Siguió con la mirada el arco interior de aquella muralla curva e infranqueable. Entonces, allí debían estar los límites de la extraña tierra que Illar había arrancado al mismo espacio. Aquella bóveda debía ser la curvatura del espacio sólido y real, que había sido distorsionado para contener el país mágico. Por allí no había modo de salir. Ni siquiera podía acercarse más a aquel súbito vacío curvo. Sin que pudiera saber la causa, aquella despertó en él un malestar tan fuerte que, después de llevar un rato mirando, apartó la mirada.

Se encogió de hombros y echó a andar a lo largo de la fila de árboles que le separaba del espacio curvo. Quizá hubiera alguna discontinuidad en alguna parte. Era una esperanza sin fundamento, pero la única que le quedaba. Cansado, avanzó tambaleándose sobre la hierba florida.

Jamás llegó a saber el tiempo que estuvo contorneando aquella línea apenas perceptible de la frontera entre ambos mundos, pero después de un intervalo de gris soledad que no calculó, comenzó a ser consciente de unos leves susurros y cuchicheos entre las hojas, que parecían ser cada vez más intensos. Alzó la mirada. Yendo y viniendo entre los árboles que rodeaban aquella sólida muralla de vacío, se agitaban unas borrosas siluetas menudas. El Pueblo de los Árboles había regresado. Curiosamente agradecido por su presencia, prosiguió su caminar con algo más de alegría, aunque sin prestar atención a sus tímidas idas y venidas, pues Smith conocía los usos de la vida selvática.

Cuando vieron el poco caso que les hacía, comenzaron a mostrarse más atrevidos y a susurrar en voz más alta. Entre aquellos cuchicheos le pareció oír algo que le sonó familiar. De vez en cuando llegaba a sus oídos una palabra que creía reconocer, perdida entre la jerga de su lenguaje. Siguió caminando con la cabeza baja y las manos inmóviles, en una calma llena de astucia que comenzaba a dar resultados.

Con el rabillo del ojo pudo ver que un oscuro hombrecillo arborícola había abandonado rápidamente su abrigo y se había detenido en medio de los arbustos para inspeccionar a aquel extranjero alto, tan raro. Como nada le sucedió al audaz aventurero, otro no tardó en arriesgarse a salir a campo abierto y mirar al hombre que caminaba tranquilamente bajo los árboles. Al poco tiempo, un pequeño grupo de arborícolas se desplazaba paralelamente a su recorrido, sin dejar de mirar, con la ávida curiosidad de las cosas salvajes, su silueta que caminaba. Sus precavidos susurros fueron haciéndose más fuertes.
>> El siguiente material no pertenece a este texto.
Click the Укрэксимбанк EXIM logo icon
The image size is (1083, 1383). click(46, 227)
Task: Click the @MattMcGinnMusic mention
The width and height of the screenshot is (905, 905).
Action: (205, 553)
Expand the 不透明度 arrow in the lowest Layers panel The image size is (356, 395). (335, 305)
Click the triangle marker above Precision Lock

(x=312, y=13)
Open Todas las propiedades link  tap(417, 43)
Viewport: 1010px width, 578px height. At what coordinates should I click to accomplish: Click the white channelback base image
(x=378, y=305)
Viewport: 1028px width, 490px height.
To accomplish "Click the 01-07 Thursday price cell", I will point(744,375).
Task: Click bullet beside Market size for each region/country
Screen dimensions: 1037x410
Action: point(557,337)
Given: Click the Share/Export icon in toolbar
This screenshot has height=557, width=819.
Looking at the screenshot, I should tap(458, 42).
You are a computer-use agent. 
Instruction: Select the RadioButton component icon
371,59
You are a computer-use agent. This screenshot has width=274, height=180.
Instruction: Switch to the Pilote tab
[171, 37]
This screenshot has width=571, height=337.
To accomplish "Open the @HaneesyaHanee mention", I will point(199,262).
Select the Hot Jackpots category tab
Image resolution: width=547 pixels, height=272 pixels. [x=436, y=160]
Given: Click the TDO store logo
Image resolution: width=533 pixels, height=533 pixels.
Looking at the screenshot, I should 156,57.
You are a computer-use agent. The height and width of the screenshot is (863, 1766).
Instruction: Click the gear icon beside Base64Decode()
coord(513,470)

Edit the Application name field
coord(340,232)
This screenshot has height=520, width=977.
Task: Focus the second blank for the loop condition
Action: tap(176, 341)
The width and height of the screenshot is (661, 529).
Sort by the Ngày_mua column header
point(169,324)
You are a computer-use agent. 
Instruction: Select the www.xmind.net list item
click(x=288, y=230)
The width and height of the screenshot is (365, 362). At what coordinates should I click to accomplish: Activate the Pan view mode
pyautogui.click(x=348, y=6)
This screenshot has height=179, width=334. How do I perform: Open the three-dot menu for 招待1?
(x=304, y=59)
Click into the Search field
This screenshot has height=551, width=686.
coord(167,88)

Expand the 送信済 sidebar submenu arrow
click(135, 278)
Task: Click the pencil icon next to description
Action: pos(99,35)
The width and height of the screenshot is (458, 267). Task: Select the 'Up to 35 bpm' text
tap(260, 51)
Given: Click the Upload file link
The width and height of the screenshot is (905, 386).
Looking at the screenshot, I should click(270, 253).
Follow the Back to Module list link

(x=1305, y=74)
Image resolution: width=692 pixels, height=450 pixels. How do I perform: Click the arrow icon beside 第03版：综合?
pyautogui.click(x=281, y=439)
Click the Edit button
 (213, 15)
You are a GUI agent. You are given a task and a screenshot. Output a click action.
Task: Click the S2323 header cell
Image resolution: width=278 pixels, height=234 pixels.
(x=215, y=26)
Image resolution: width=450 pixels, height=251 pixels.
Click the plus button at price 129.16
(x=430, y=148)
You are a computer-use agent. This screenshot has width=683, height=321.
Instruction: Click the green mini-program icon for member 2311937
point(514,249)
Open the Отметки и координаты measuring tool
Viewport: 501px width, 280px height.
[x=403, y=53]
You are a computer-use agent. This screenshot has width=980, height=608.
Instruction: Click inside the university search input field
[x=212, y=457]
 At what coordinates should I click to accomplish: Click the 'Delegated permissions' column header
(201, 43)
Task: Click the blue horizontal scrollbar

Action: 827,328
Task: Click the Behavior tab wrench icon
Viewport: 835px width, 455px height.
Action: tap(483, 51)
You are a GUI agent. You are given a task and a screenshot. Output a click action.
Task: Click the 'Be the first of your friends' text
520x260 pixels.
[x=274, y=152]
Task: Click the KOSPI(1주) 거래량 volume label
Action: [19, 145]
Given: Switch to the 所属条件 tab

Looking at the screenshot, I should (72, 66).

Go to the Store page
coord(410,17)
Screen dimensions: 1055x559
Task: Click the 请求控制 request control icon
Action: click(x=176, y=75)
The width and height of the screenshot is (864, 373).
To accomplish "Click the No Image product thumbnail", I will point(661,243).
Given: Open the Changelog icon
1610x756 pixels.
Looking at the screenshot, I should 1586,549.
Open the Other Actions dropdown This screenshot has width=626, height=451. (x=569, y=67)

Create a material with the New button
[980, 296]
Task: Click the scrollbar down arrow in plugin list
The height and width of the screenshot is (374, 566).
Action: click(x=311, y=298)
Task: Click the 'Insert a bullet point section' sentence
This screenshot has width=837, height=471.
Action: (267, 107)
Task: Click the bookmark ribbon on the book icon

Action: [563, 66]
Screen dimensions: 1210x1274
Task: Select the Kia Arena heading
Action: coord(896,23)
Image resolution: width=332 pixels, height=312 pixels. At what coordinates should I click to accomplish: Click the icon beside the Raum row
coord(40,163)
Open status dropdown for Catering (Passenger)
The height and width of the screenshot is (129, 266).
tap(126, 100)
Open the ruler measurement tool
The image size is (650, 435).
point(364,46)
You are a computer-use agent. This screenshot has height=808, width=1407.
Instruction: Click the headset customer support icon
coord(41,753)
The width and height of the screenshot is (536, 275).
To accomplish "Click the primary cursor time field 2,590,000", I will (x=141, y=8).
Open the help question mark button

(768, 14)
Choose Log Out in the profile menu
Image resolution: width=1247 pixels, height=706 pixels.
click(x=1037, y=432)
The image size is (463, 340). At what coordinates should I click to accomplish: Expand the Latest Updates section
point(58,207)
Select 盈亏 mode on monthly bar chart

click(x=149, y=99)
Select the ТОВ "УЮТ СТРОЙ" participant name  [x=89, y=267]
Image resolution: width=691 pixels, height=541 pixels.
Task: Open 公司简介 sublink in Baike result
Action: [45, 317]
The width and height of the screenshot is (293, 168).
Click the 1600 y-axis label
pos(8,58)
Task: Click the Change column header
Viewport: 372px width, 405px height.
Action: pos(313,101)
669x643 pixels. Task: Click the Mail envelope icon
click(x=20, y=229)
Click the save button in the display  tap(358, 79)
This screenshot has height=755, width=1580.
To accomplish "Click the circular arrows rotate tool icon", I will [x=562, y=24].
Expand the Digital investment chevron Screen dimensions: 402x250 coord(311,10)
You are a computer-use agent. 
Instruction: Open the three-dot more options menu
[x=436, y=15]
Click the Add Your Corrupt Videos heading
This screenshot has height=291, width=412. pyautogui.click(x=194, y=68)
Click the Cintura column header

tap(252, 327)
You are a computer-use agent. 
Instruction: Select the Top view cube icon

El terreno comenzó a bajar hasta formar una pequeña depresión rodeada de árboles, donde estaba un poco más oscuro que arriba. Mientras descendía la pendiente que quedaba a su lado, Smith vio que entre el sotobosque que lo llenaba había unas chozas astutamente escondidas fuera de los arbustos animados. Era evidente que lo que llenaba aquella depresión era la minúscula aldea donde vivía el Pueblo de los Árboles.

Supo que su pensamiento había sido acertado al observar que comenzaban a sentirse más osados según entraban en la penumbra del lugar. Los murmullos se hicieron un poco más agudos, y los más temerarios de sus observadores se acercaron hasta él, balbuciendo en su extraña y entrecortada lengua apresuradas sílabas, cuya familiaridad siguió suscitando en él los ecos de palabras que conocía. Cuando llegó al centro de la depresión, comprobó que aquella gente menuda se había dispuesto en corro a su alrededor. Adondequiera que mirara, se encontraba con sus pequeños rostros ansiosos y su mirada fija. Esbozó una mueca, más para sí mismo, y se detuvo, en una solemne espera.